While the most difficult analysis to achieve, prescriptive analytics can be described as more quickly arriving at a strategic initiative based on what you think will happen in the future. Inherently, a firm cannot reach stage 4 or produce prescriptive analytics without first establishing descriptive analytics (stage 1 and 2) and operational analytics (stage 3). Prescriptive analysis takes your firm further by not only describing what might happen, but actions you can take to benefit from these changes, and what might happen from making changes.
An example of how Malartu can help your first become data driven and begin to think about prescriptive analytics is to compare the performance of actual data to forecasted data, or actual data to internal benchmark sets. Forecasting key performance indicators that incorporate driving factors for financial outcomes (operational data), you can set new strategic initiatives for a client. If you understand that for every 10 sales calls made, 1 new customer is booked, you can help your client forecast not just sales goals but cashflow issues in hiring new sales talent, costs for managers, and establishing a more robust benefits plan.
Stage 4 firms can also leverage their broader data set, such as data collected across a portfolio of similar companies, to benchmark clients vs top-performers. Data driven firms create exponential value from their data by being able to leverage data collectives as a whole.
While no model is infallible, achieving stage four data maturity is an immense competitive advantage to other firms, and one we are excited to help our customers realize.

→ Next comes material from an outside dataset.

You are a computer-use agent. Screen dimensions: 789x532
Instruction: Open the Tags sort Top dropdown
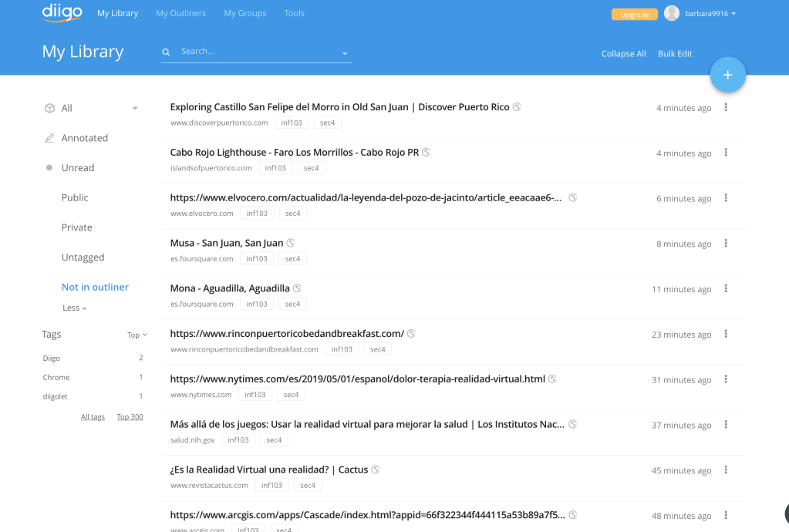pos(137,335)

When thinking about a data platform for your advisory firm there are a number of important factors to consider including aggregation, visualization, security, and interoperability. Here are a few factors that put Malartu in a league of our own:
A true Technological Advantage
Our platform doesn’t rely on humans to enter data manually on behalf of your firm. Shifting data aggregation from your team of analysts to an outsourced team of analysts doesn’t effectively mitigate the risk of human error, so we have built a true technological advantage for data aggregation by leveraging cloud-based APIs and machine vision to automate data transposition and data entry.
Every team has unique challenges and different industries have different drivers for success. There is no standard report that serves the need of every company. Malartu’s data aggregation process and bespoke visualization features allow firms to completely customize their analysis as well as create value from the broader data set.
This reporting flexibility promotes the aggregation and reporting of non-financial data like sales, operations, and marketing data. Aggregating and analyzing this data is imperative to becoming data driven since this data tells the story behind financial outcomes.
Achieving Data Maturity
We didn’t just build Malartu to improve on your current processes, we built our platform to transform our partners into data driven value creators. Most of your competitors are only data aware. With Malartu you can truly move from where you are today to where you want to be: a data driven organization.